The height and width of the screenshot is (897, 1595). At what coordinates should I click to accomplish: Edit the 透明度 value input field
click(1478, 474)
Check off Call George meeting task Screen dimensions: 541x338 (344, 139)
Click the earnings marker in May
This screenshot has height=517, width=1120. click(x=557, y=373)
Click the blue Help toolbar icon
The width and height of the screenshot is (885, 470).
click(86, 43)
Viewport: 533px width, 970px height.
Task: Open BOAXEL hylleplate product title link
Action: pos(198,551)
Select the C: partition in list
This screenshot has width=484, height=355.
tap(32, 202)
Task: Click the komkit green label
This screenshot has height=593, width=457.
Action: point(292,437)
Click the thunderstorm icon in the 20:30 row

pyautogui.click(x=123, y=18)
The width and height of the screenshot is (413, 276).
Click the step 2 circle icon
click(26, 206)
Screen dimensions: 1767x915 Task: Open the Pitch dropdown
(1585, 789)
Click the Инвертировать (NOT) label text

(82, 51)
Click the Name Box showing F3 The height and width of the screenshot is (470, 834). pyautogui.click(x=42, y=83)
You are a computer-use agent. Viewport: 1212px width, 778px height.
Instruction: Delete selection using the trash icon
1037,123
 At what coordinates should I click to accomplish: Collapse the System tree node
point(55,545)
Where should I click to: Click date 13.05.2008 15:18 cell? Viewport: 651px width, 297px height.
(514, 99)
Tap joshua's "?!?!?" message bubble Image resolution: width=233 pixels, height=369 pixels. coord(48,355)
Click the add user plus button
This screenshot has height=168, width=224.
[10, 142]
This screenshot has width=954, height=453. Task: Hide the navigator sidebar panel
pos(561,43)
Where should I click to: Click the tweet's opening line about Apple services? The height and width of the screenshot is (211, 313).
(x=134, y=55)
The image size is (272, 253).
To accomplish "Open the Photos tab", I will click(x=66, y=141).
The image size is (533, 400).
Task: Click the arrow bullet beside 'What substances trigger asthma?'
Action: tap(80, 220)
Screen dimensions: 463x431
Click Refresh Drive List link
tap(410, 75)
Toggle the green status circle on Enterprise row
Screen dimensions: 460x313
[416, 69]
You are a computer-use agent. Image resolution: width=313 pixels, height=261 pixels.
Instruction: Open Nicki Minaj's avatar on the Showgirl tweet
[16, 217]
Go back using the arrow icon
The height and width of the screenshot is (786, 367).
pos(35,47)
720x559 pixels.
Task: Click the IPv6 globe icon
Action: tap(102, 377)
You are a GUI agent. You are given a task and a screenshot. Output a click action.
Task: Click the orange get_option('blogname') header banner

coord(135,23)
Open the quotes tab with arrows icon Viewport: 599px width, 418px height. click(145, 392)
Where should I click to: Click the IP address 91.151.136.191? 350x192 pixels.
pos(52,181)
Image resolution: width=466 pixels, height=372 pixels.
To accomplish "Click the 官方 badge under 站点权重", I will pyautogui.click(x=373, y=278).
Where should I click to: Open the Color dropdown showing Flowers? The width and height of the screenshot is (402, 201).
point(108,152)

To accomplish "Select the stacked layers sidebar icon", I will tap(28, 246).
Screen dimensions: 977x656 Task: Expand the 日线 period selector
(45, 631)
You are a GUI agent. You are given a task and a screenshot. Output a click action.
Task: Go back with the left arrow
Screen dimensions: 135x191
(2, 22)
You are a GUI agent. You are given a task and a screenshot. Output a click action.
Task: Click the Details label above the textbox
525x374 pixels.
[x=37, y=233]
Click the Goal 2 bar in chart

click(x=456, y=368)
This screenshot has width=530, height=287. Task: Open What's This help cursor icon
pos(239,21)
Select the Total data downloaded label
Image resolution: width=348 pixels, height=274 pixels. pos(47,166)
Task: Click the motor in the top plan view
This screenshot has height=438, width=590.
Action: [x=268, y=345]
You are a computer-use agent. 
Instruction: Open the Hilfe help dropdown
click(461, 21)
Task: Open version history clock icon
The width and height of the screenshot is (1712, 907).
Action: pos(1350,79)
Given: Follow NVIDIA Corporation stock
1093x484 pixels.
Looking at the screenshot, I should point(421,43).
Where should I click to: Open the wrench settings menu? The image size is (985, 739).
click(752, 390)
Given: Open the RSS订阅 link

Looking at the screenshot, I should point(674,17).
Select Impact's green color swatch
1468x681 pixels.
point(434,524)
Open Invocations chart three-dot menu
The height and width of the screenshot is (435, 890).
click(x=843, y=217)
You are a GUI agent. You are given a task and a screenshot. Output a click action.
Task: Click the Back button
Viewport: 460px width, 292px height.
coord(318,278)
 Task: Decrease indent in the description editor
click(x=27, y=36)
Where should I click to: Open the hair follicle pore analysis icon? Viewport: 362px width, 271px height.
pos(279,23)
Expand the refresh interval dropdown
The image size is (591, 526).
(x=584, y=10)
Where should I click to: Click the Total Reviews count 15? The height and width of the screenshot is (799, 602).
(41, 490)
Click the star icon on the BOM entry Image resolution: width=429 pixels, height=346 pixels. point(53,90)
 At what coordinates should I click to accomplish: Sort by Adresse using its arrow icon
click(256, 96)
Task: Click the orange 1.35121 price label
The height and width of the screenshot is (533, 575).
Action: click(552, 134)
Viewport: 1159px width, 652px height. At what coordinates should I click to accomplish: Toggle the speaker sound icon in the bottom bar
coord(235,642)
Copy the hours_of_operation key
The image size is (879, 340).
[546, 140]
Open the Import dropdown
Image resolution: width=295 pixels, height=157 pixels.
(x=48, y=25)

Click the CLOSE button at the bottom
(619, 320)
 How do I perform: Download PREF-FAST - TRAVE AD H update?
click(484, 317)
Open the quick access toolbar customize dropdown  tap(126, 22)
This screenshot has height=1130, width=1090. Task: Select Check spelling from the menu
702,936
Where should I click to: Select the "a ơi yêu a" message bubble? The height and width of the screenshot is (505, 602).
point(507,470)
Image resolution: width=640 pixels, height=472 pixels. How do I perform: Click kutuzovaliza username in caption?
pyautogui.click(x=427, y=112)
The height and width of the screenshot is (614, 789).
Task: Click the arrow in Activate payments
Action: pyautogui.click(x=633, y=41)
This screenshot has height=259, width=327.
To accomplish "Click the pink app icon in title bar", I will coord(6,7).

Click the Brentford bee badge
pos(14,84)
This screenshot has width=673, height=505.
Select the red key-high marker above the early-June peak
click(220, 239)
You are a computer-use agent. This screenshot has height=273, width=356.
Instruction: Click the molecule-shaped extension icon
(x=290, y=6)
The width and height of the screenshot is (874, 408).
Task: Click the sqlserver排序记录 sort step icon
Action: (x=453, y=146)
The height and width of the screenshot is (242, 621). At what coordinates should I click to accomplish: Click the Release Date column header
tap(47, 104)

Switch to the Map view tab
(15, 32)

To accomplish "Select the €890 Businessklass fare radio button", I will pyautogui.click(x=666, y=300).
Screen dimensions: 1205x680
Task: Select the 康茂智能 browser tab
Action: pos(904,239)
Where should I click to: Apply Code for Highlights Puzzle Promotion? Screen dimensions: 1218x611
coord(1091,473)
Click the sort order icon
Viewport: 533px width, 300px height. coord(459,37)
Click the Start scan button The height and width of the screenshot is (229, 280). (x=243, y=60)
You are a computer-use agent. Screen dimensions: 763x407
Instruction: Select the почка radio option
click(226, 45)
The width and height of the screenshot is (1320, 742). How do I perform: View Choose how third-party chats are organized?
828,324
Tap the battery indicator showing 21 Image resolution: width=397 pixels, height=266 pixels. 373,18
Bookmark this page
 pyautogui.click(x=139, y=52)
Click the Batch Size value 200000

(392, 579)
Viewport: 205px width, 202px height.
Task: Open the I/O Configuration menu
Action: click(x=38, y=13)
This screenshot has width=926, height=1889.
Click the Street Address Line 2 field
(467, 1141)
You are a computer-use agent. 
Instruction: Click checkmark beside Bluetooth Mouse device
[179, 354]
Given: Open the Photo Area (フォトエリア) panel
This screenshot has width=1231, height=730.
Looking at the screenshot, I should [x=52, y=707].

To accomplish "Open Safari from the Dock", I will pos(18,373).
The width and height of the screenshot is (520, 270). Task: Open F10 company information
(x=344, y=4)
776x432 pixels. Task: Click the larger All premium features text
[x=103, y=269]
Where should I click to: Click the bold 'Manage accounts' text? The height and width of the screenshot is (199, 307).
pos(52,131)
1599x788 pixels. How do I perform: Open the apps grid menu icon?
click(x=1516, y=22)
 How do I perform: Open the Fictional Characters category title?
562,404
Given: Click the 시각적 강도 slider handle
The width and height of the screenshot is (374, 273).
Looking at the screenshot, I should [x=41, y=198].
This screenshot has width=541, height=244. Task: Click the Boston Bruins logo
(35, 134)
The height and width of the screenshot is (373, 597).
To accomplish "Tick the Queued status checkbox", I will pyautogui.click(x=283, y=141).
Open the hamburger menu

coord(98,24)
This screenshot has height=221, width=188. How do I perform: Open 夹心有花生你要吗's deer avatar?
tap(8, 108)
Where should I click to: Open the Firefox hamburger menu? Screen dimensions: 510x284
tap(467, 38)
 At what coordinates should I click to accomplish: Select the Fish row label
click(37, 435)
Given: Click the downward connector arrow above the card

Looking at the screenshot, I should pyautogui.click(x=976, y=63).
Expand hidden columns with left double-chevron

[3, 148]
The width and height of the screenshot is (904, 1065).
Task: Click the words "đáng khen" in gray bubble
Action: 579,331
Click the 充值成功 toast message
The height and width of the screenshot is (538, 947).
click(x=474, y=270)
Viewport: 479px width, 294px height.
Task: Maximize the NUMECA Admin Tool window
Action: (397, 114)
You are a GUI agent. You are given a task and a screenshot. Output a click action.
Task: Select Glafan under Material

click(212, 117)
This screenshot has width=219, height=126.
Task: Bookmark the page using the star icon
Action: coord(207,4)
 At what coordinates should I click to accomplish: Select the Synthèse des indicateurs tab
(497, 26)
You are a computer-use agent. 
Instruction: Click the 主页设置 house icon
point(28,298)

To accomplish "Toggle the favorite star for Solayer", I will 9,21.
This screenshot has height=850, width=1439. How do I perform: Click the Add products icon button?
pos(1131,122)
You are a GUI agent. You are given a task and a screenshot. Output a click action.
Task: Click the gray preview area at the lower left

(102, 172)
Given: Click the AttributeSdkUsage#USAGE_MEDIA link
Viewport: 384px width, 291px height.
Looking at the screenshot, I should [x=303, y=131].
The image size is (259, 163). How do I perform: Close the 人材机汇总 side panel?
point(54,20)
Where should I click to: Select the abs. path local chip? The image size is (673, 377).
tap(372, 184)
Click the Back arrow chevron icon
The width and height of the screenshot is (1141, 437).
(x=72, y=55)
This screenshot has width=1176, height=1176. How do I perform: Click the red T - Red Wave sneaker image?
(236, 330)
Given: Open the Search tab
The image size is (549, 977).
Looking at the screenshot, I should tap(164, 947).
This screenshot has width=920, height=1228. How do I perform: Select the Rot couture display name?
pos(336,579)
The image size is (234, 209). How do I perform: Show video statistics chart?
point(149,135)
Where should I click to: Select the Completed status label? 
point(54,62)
•••
• WHAT YOU HAVE TO DO: Lines from the records above that hold "toolbar" are the ones to list.

• REPLY TO THE EXERCISE:
Click the blue Help toolbar icon
Open the quick access toolbar customize dropdown  tap(126, 22)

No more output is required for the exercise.